Бригада бралась провести поезд с одним паровозом с Дальнего Востока до самой Москвы. Сможет ли паровоз пройти весь этот путь без промывки? Все зависит от правильной продувки котла и от применения средств против накипи. Машинисты говорили о котле, смазчики — о расстановке тормозов, о весе и ремонте вагонов, диспетчеры — о графике. Дементьев выслушивал и делал записи в блокноте. Но главное было все же не в весе вагонов, не в расстановке тормозов и не в продувке котла, а в людях…
Почти четыре часа продолжалось деловое совещание. Были еще непонятны для Алеши все эти новые слова: буксовые клинья, сальники, «антинакипин», топочный режим, поршневые втулки, крейцкопфные вкладыши, обозначавшие сложное и большое хозяйство… Только к полуночи, в дыму папирос, Дементьев закрыл совещание.
— Так вот, товарищи, не буду повторять о значении этого рейса для транспорта, — сказал он как-то буднично, — хочу о другом сказать. Ведь большинство из вас амурские дальневосточники?
Ему ответили дружно — большинство были амурские.
— Дальний Восток — самая далекая часть нашей страны… и вместе с тем — самая близкая по смыслу тех задач, которые стоят перед нами. Огромные перспективы хозяйства, край безмерно богатый и едва тронутый человеком.
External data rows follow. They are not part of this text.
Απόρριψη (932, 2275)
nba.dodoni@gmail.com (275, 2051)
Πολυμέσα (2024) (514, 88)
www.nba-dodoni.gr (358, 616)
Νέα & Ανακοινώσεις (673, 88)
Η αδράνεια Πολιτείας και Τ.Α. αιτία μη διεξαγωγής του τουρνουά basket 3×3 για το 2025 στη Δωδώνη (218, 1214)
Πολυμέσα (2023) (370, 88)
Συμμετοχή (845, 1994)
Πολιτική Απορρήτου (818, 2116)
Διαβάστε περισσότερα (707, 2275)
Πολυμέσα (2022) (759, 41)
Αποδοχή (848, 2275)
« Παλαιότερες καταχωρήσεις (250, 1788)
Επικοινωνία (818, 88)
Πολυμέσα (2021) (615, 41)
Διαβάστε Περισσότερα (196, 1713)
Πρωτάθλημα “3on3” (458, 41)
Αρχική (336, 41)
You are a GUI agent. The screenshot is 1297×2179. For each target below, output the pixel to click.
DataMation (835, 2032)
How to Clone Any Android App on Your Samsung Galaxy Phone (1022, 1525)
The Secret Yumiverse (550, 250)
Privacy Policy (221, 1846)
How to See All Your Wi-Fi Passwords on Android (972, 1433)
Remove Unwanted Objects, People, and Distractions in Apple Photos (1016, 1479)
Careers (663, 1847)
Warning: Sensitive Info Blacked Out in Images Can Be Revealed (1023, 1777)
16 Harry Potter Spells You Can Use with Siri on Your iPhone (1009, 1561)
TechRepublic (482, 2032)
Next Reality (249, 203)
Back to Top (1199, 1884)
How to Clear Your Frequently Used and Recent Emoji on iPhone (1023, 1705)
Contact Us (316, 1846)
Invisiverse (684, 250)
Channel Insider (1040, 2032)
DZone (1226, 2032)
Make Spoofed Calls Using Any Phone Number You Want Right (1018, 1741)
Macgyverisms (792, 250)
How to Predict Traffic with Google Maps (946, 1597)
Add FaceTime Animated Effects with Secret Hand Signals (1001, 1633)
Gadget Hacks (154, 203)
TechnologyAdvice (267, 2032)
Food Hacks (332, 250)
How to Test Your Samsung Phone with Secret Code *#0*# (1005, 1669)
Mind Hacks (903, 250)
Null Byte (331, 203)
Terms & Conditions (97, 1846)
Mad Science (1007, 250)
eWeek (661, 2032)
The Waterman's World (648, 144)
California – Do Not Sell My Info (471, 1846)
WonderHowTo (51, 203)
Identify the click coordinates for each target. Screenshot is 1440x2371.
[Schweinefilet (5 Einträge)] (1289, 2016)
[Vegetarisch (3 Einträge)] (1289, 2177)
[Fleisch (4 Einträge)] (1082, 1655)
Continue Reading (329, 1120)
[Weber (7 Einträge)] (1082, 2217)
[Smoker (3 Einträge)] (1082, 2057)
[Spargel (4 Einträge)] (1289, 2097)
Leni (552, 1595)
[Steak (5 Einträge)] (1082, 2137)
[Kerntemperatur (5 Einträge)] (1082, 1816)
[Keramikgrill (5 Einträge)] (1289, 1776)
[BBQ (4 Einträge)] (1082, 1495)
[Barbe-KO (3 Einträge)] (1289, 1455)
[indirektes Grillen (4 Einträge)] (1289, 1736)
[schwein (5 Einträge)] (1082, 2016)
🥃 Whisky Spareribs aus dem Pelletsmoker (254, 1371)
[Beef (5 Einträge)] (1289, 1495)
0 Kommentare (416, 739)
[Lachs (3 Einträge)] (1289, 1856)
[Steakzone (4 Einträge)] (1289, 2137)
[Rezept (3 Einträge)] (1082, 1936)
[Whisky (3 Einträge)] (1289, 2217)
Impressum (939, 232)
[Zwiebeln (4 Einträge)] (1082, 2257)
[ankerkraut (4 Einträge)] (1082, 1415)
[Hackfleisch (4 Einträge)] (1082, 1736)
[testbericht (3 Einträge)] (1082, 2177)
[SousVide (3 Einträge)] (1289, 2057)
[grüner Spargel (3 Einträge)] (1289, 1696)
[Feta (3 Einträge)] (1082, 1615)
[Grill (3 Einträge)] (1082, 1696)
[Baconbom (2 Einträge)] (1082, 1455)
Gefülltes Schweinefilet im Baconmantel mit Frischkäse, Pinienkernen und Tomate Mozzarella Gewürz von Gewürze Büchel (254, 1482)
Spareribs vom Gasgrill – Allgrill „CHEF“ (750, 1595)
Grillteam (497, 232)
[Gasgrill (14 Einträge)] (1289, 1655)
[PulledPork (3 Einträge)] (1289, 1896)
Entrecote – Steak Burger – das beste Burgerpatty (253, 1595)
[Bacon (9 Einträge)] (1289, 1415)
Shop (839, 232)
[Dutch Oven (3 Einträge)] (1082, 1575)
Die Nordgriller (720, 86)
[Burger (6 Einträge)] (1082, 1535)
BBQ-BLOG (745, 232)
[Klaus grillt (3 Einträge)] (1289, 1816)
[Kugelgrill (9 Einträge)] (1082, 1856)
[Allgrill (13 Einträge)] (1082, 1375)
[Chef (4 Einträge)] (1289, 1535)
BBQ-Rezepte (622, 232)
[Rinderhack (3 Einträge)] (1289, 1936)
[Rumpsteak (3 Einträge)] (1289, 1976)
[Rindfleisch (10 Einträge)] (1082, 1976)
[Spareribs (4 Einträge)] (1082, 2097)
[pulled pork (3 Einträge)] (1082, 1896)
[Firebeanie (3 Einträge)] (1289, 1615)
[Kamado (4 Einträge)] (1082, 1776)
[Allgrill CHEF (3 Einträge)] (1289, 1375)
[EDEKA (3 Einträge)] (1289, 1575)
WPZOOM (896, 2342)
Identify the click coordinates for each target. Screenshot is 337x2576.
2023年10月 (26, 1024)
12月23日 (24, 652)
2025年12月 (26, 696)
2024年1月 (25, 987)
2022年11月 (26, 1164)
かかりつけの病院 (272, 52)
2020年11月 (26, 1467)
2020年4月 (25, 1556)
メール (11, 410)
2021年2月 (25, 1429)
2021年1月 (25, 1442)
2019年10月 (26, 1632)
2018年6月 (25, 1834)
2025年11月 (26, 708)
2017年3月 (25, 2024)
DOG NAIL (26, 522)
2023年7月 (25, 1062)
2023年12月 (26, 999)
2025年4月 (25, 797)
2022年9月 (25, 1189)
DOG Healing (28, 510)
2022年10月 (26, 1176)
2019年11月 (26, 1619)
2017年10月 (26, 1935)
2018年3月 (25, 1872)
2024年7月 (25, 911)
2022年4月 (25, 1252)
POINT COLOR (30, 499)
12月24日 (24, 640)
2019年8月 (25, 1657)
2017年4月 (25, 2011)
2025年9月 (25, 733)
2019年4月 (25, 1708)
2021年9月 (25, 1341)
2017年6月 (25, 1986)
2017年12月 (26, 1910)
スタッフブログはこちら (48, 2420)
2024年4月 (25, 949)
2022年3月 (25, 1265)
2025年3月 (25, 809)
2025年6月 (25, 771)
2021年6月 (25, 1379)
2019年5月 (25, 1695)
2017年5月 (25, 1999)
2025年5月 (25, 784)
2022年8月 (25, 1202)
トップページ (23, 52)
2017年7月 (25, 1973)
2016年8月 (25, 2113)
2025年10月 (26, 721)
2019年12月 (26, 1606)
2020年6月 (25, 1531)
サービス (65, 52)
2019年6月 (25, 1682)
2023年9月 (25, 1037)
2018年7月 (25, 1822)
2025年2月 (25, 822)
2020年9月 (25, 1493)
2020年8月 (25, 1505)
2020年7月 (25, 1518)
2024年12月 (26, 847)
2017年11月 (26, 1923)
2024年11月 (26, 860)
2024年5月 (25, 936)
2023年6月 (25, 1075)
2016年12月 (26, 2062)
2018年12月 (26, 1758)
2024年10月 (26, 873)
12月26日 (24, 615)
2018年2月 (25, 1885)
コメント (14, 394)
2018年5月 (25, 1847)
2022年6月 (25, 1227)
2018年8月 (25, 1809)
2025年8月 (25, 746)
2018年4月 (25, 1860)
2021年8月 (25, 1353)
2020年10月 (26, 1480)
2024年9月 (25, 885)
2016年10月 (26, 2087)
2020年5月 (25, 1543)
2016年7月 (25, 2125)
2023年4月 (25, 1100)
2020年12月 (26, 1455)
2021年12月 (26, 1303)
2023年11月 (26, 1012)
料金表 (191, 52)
И вместе с этим — однопутная магистраль, пропускающая лишь несколько пар поездов в сутки. Именно вам, дальневосточникам, надлежит стать преобразователями этого края… это большая честь, но от этого зависит и оборона страны. А отсюда и все выводы и смысл вашего рейса.
Его окружили. Худой, высокий человек подошел к Алеше. Черная суконная гимнастерка на нем была перехвачена кожаным поясом.
— Так ты Прямикова сын? — спросил он. — Игната Прямикова? — Его длинное лицо было рябоватым. — А я знаешь кто? Грузинов, Иван Грузинов, слыхал? Старший машинист… твоего тятьки свояк, уссурийский. Я тебя ведь вот каким знал…
Он показал ему полпальца с въевшимся под ноготь давним черным следом машинного масла.
— Ты что же, тоже по транспортной части готовишься? — спросил он.
— Да, хочу поступить в транспортный техникум…
Он рассказал о своей работе в тайге.
— Ну, а теперь ты куда?
— Возвращаюсь к отцу… а там в техникум, если примут, конечно.